Story of Vietnamese “Banh Mi” Introduced In Foreign Newspaper

Nga Do
“Hard to resist” is what Theign Yie Phan, a head chef of a restaurant, describes Vietnamese “banh mi” (sandwich), which opens an article entitled “Story of the banh mi: Vietnam’s super sandwich that took on the world” run in the South China Morning Post.

Story of Vietnamese “Banh Mi” Introduced In Foreign Newspaper
Photo by hsiaopuchen
Along with pho, the noodle soup, banh mi is one of Vietnam’s most famous culinary exports – a French-style bread filled with rich meats and zingy, fresh vegetables and herbs.

Through head chef Theign Yie Phan’s experience, Vietnamese banh mi becomes a an attractive colourful between-service snack.

“It is a good between-service snack. I eat one every other day.

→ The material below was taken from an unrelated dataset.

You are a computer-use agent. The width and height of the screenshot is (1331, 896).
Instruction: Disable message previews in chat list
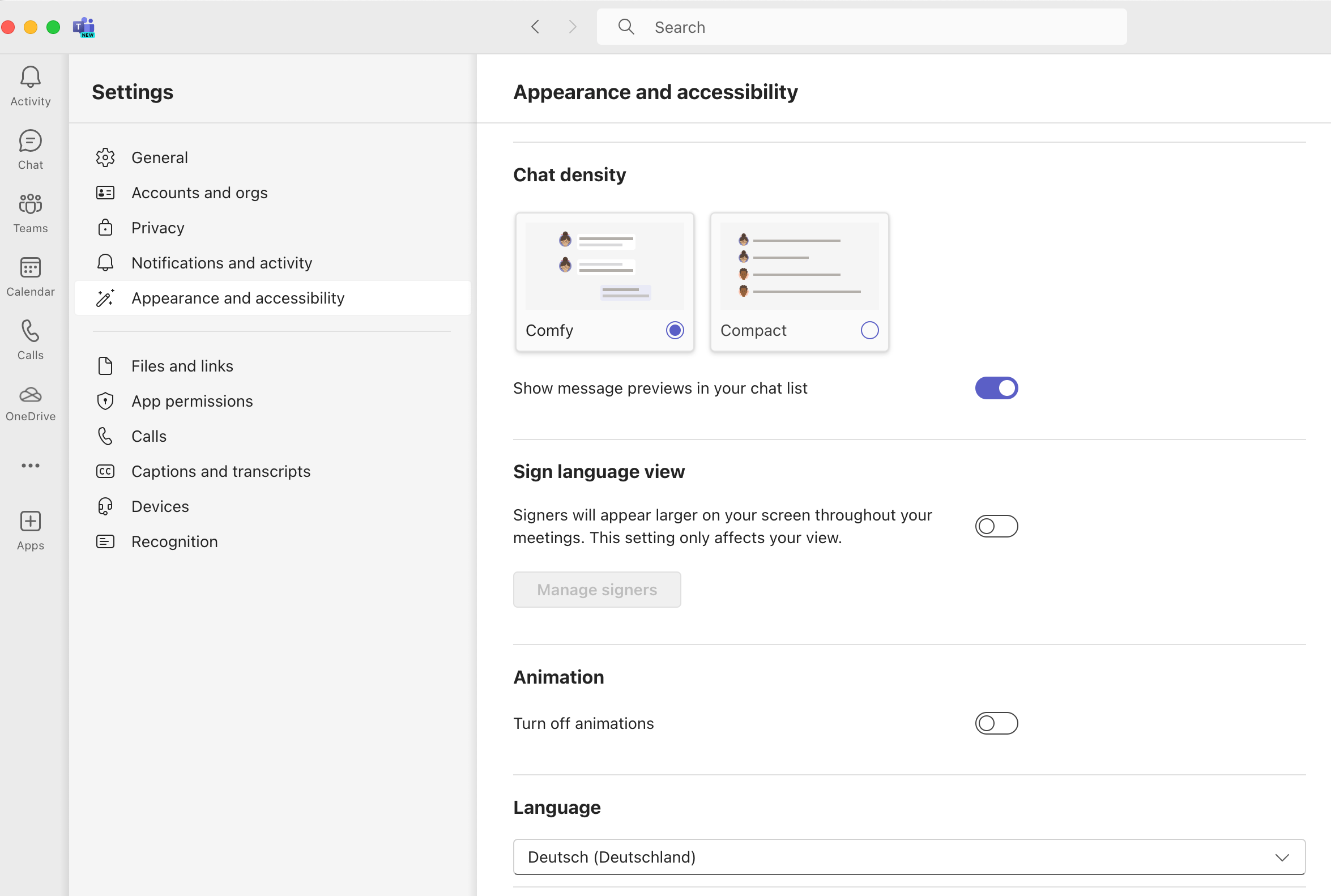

It is definitely not something you get sick of,” she says with a laugh, as she stands in front of an array of colourful ingredients ready to be stuffed into a crusty baguette at Le Petit Saigon in Wan Chai, the article wrote.

“As a sandwich it is well balanced in flavours and textures. There’s the crusty warm bread, the richness of the flavours of the meat, and then the tartness and sourness from the pickles,” says Phan, who is also the head chef of next-door sister restaurant, Le Garcon Saigon.

Cutting open a baguette, Phan begins layering it with thinly sliced pork belly, terrine and Vietnamese sausage, topped off with chicken liver pate and house-made mayonnaise. Next, she balances that with slices of fresh cucumber, pickled vegetables, Maggi sauce, coriander, spring onion and chilli – “for punch”.

Phan is not alone in her love of the sandwich. Banh mi has gone from humble beginnings on the streets of Saigon to become a global sensation – mirroring the history of modern Vietnam. So how did a country in Southeast Asia – known for rice and noodle dishes – originate such a Western specialty as a sandwich?

To seek the answer, the article’s authors met chef Peter Cuong Franklin who has researched French cuisine’s influence in Vietnam to explore the story of Vietnamese banh mi.

“When the French colonised Vietnam, they needed to eat their own food. So they brought things like wheat to make bread, cheese, coffee, and other products that they would consume every day,” Franklin says.

The Vietnamese were gradually introduced to these French foods, he says, though they were expensive back then. Eventually wheat, and the technique for making baguettes, were imported, and the locals – in particular the ethnic Chinese-Vietnamese – learned how to make bread.

The flavours of the modern banh mi vary by region in Vietnam. In Hanoi in the north, the fillings are simpler than the “original” found in Ho Chi Minh City in the south, and include high-quality cold cuts. In the central coastal city of Hoi An, the meat used is served warm.

“The US is a hub of pop culture, and over the years TV food shows, travel shows, Anthony Bourdain, food blogging and social media” have helped introduce people in the West to this quintessential fusion Vietnamese dish, says Phan.

Phan believes the wider American population embraced banh mi when it was introduced by Vietnamese immigrants because the ingredients used were “familiar” to the American palate.

“Everyone loves a good sandwich. And in every culture, there is some sort of sandwich. So banh mi is very accessible culturally, so that’s why it has become so popular worldwide,” she said.